Esa intimidad y compartimentación llegó a recibir de la propia casa una forma extrema de resolución. Juro por las planta de mis pies que hubo noches de fiesta donde el pico de la intensidad musical que lamía tus oídos coincidía con un leve temblor constante del piso, que daba la sensación de estar bailando sobre una víbora o algún fantástico animal marino.
Además de esquina y pisos movedizos, Tres de febrero tuvo una zona vital y, sin embargo, ligeramente extraña: la terraza. Vital porque se usó para ver películas y relajar durante las fiestas pero nunca para recitales.
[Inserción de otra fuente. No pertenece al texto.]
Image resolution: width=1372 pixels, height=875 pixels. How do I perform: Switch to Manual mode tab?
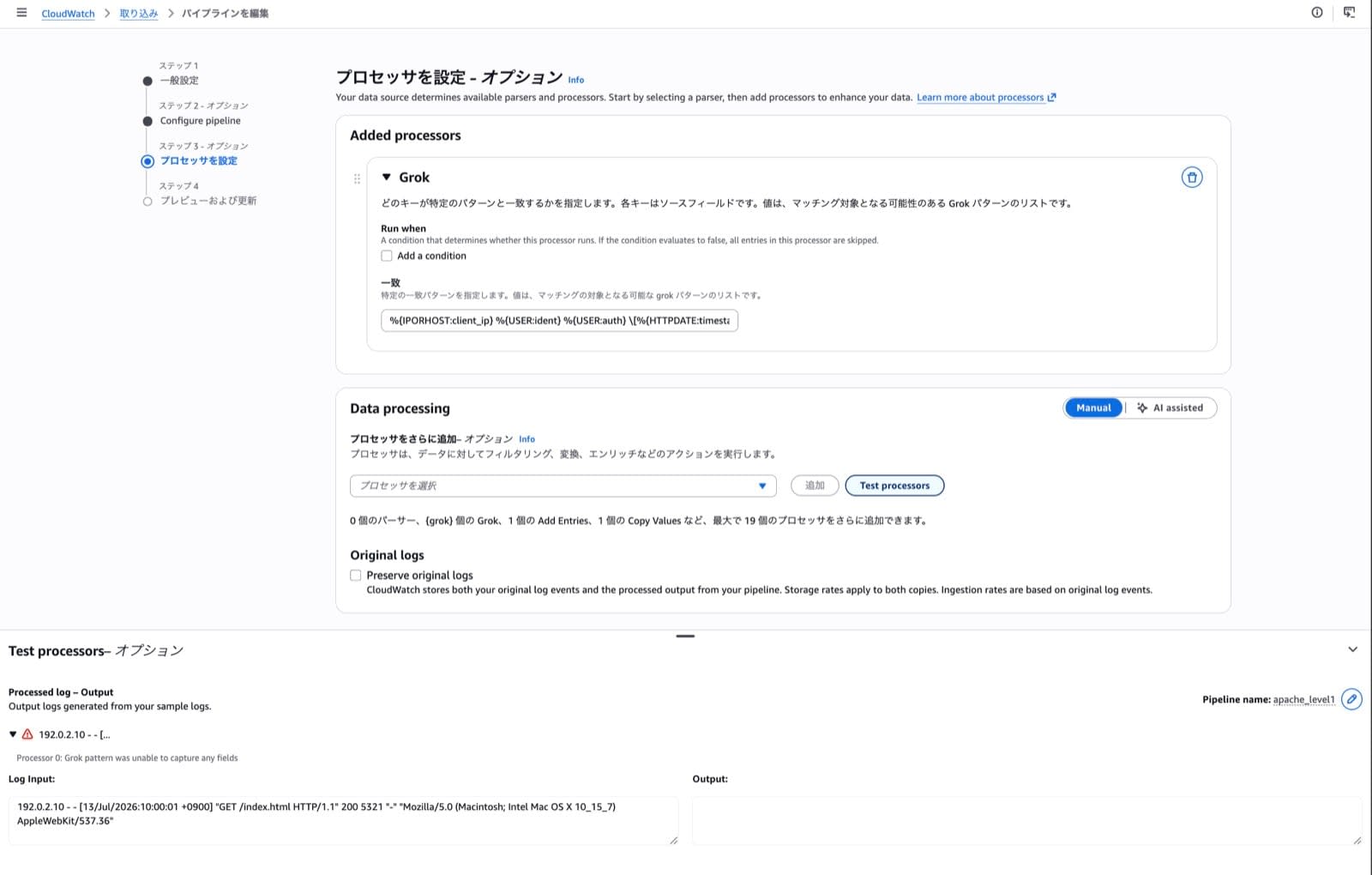(x=1093, y=408)
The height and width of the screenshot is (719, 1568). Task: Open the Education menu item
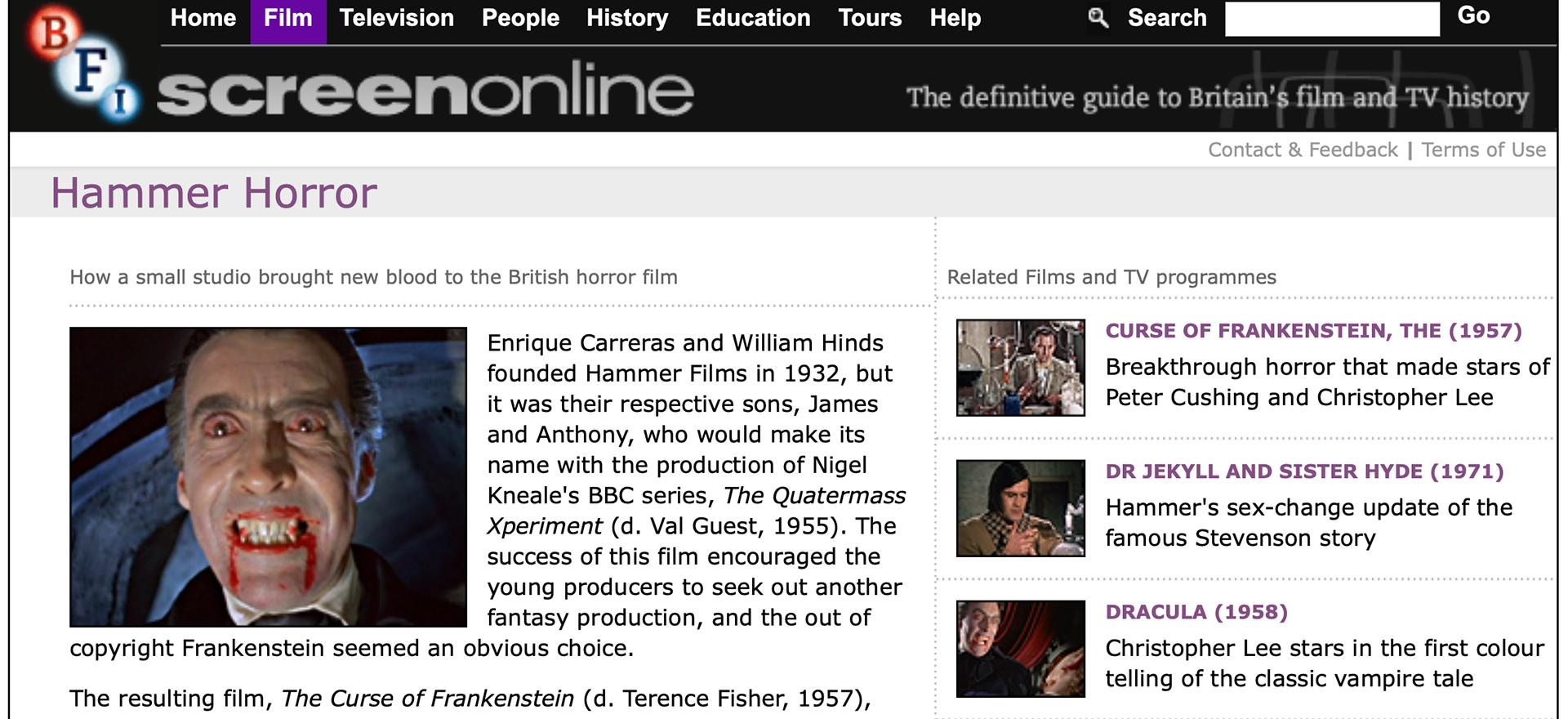point(753,18)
Como si hubiera que haber buscado un punto ciego (aunque al aire libre) donde la música no fuera la protagonista. La terraza era como un descanso, una zona de despresurización. Escribí “punto ciego”, me corrijo: era un punto sordomudo.
Montevideo 2348
Montevideo, la última, acabó demostrando retrospectivamente que todas las casas de PX fueron “de alto”, como si un impulso inconciente nos hubiera empujado a despegarnos del piso sin olvidarlo por completo.
Si algo definió a esa última casa fue el patio. Gigante. La primera vez que entré pensé en una escuela y ya nunca pude sacarme esa idea. Pero le agregué otra cuando me enteré que Vilma Palma había grabado La Pachanga ahí. De esa forma, una música pasada persistía en la casa, le imprimía un rostro sonoro. (Una pena que fuera justo ése). Más tarde me enteré que Coki grabó Mi parrillada: con eso, el paso del tiempo y los recursos propios el asunto mejoró.
Volvamos al patio. Mucho más que en las otras casas, funcionó como lugar de recitales. Además, era muy cómodo, lo que permitió que, mientras Montevideo compartía con San Lorenzo el hecho de hacer coincidir el lugar de música con el de la barra, se diferenciara de ese ancestro por la posibilidad de montar un escenario bastante más ostentoso.
No sólo de patio vivió Montevideo. Una sala grande fue la pista de todas las fiestas; otra vez una vieja pinotea soportaba el peso de los pasos y, por primera vez, el baile y el recital podían suceder en zonas claramente diferentes. De esa manera, dos grandes recintos -patio y sala- funcionaban aglutinando pero, también, dividiendo a los presentes, convirtiendo a la casa en una suerte de síntesis de las fuerzas centrípetas y centrífugas que habían gobernado, alternativamente, las anteriores.
Así entre músicas y casas, compartimentos y grandes espacios, sonidos y ladrillos, Planeta X fue, simultáneamente, construyendo y esculpido por su hábitat.
Las puertas se cerraron pero uno lleva esas casas encima, como un caracol de la memoria.